■ **EXERCISE GOAL**
Nothing but the lines from the one containing "457x200 pixels." through the one containing "Task: Click the opening words 'But little'", both included, should be given again, each exactly as written below.

■ **SOURCE MATERIAL**
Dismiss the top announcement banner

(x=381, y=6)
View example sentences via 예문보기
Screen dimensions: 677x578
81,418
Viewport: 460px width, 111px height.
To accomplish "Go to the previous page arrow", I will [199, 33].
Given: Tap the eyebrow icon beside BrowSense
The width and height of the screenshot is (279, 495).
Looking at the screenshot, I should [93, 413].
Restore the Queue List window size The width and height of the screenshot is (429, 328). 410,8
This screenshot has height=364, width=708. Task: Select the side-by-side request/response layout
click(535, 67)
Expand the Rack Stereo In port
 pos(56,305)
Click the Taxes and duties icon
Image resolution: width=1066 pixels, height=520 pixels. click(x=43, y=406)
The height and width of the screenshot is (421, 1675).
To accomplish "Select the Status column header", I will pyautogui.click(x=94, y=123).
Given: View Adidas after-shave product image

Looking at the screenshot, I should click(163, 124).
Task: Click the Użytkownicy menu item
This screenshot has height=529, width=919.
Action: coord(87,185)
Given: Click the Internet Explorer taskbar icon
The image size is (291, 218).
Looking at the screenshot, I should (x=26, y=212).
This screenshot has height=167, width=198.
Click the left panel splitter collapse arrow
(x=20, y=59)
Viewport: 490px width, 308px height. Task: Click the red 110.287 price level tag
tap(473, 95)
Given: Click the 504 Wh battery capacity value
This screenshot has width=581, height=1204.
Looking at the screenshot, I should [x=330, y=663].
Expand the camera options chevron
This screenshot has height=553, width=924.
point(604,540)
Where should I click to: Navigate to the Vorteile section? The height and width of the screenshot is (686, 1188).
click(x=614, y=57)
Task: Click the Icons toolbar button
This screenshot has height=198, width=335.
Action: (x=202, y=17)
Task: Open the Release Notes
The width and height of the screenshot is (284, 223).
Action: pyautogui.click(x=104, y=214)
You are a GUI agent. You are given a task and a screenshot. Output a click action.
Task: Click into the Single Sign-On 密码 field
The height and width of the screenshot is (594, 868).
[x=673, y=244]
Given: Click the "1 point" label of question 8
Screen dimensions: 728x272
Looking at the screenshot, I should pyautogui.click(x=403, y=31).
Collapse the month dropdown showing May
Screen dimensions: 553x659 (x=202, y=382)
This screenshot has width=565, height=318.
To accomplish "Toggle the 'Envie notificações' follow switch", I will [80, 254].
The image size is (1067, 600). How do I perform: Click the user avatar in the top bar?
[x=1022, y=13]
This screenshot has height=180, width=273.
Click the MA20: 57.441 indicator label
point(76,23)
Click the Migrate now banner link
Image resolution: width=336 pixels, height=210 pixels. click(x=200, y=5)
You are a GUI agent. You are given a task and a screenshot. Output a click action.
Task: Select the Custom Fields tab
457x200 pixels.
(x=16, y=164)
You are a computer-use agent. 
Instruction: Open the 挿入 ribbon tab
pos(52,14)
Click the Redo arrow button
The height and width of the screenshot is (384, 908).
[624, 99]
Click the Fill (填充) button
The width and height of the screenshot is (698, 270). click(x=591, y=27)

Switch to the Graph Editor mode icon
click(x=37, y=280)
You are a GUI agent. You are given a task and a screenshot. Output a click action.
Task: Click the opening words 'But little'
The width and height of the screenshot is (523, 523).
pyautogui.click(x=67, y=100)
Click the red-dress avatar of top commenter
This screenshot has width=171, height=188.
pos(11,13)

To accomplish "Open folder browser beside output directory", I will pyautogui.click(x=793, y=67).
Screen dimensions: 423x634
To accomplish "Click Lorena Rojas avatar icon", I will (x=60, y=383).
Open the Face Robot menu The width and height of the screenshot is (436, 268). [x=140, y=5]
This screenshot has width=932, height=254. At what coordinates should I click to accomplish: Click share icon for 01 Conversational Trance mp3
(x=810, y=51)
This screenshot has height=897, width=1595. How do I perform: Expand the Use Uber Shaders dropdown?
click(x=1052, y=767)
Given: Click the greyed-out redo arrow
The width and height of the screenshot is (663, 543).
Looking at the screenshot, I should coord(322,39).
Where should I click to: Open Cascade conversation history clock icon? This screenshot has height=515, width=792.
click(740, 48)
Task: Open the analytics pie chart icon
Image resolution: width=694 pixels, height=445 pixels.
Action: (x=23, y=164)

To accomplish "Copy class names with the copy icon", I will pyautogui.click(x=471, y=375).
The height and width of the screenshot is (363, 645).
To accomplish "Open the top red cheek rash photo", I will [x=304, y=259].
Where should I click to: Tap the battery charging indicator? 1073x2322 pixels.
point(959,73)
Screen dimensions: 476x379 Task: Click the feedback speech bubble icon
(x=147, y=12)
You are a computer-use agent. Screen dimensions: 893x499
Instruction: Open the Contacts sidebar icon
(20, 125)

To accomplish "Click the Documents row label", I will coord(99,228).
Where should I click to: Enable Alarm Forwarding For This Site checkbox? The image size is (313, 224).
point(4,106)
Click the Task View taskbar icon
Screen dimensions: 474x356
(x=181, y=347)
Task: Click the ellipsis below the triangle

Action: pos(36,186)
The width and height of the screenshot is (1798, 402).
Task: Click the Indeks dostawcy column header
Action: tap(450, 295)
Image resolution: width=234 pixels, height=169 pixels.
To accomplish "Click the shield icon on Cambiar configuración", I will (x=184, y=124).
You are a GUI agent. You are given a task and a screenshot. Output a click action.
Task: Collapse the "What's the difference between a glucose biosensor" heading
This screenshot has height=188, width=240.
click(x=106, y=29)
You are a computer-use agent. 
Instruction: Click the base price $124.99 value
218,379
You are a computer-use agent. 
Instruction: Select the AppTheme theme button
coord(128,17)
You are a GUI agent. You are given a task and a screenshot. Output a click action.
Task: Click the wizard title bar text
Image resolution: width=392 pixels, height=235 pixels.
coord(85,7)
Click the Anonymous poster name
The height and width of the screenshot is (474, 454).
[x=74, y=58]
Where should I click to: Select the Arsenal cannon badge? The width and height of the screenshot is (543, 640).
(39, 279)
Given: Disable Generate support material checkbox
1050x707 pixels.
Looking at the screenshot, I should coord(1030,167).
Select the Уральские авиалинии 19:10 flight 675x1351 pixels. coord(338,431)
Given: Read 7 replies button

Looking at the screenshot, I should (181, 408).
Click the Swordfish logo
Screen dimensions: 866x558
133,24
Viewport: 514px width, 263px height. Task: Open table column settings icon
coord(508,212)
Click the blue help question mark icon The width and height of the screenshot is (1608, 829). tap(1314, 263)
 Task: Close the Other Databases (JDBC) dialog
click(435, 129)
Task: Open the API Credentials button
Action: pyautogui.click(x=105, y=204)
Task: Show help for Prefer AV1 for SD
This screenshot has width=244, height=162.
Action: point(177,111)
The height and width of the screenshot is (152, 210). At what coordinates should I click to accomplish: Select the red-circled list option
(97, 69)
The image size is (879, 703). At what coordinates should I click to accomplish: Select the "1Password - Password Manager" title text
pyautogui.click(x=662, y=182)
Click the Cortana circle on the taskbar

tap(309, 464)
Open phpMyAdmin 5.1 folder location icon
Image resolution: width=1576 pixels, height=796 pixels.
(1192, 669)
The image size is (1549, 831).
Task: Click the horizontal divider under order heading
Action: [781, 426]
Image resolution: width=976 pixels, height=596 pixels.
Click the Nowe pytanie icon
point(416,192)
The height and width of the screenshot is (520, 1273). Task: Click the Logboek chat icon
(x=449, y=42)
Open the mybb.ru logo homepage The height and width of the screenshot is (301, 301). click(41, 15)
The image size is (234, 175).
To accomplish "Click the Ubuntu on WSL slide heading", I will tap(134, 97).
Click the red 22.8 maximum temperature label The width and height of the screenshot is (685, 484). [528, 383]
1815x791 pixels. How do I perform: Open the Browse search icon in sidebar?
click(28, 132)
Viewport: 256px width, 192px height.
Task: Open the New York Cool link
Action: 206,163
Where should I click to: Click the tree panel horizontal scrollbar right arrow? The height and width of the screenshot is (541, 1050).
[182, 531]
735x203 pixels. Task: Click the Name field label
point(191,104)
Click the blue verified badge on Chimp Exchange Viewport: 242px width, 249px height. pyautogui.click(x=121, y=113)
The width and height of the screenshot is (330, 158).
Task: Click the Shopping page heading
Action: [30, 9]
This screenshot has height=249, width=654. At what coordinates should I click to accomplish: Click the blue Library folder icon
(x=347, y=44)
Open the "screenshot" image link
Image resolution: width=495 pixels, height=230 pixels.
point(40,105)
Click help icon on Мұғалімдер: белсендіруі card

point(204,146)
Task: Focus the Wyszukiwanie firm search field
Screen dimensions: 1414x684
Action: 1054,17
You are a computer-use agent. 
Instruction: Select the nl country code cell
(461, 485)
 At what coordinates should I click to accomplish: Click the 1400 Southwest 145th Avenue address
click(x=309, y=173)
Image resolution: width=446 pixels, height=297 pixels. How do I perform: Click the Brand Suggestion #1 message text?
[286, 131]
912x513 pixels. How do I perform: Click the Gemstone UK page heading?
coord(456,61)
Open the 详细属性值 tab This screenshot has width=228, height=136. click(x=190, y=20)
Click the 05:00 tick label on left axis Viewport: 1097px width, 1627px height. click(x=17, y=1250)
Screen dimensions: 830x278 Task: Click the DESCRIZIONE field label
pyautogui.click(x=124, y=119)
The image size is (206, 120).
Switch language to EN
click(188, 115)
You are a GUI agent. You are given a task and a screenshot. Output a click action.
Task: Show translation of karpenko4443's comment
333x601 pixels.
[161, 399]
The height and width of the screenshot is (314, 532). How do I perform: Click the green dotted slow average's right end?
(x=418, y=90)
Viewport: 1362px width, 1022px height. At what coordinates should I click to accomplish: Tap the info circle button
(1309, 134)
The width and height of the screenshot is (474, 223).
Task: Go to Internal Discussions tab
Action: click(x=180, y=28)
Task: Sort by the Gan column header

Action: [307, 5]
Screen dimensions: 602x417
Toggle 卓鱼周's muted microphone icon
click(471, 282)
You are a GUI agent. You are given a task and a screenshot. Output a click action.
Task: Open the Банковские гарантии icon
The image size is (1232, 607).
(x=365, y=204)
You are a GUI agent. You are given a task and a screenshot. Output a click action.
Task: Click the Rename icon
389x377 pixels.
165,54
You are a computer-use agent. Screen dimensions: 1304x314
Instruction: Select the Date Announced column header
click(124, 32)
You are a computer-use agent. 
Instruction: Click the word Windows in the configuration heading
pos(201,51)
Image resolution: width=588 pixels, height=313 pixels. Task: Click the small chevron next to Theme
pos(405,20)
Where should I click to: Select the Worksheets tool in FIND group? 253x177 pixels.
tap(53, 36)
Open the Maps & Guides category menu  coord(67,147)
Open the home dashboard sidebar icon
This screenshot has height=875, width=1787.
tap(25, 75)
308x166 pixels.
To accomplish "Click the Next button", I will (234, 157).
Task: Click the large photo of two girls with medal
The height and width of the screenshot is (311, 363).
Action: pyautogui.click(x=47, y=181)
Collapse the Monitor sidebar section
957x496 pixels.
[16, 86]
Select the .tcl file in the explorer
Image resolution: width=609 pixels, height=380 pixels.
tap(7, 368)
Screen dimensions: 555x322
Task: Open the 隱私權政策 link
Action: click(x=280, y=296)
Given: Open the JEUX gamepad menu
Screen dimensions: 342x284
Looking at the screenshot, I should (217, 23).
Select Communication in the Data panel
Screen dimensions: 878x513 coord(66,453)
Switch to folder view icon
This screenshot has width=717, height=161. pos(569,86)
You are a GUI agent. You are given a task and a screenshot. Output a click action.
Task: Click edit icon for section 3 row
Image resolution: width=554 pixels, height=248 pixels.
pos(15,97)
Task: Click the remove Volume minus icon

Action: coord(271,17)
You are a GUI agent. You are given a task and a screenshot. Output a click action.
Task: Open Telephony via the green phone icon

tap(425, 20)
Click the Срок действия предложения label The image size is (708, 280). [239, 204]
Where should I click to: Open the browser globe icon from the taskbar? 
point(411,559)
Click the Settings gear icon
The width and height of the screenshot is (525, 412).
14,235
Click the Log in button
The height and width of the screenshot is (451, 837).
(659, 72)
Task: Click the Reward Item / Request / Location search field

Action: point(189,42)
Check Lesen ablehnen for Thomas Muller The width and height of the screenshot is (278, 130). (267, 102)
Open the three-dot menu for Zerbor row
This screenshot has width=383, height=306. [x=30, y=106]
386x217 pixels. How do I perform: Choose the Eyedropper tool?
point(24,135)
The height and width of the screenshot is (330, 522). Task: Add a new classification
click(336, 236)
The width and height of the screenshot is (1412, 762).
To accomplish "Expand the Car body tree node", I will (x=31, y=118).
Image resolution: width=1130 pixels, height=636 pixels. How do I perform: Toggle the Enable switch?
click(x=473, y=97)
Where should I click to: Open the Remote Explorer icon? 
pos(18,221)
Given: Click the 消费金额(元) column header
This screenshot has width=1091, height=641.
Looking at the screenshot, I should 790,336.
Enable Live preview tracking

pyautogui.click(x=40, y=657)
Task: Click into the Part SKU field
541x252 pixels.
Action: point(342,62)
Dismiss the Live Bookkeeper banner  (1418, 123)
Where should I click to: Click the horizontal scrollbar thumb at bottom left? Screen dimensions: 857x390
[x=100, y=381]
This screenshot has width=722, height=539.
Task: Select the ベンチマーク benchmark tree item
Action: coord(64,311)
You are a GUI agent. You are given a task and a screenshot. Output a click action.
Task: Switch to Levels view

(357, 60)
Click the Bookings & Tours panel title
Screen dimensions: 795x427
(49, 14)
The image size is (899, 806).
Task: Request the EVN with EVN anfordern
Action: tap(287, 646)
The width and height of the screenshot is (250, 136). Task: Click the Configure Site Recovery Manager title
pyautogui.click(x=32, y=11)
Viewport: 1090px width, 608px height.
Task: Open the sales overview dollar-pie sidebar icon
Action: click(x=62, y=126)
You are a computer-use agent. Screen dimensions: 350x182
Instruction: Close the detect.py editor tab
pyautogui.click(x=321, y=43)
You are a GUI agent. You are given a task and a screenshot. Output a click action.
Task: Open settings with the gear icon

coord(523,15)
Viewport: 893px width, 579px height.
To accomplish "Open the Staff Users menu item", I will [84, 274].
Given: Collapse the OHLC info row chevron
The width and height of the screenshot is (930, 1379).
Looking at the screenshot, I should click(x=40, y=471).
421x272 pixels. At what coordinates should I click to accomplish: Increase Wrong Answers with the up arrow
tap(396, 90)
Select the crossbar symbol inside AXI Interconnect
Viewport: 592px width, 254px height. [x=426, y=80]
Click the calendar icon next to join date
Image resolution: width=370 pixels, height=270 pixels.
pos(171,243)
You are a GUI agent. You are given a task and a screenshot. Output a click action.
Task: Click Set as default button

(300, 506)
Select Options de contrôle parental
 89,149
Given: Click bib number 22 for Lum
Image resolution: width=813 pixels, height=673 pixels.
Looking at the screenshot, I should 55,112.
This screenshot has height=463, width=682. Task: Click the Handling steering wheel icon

■ **OUTPUT BELOW**
457x200 pixels.
(x=16, y=164)
You are a computer-use agent. 
Instruction: Open the 挿入 ribbon tab
pos(52,14)
Click the Redo arrow button
The height and width of the screenshot is (384, 908).
[624, 99]
Click the Fill (填充) button
The width and height of the screenshot is (698, 270). click(x=591, y=27)

Switch to the Graph Editor mode icon
click(x=37, y=280)
You are a GUI agent. You are given a task and a screenshot. Output a click action.
Task: Click the opening words 'But little'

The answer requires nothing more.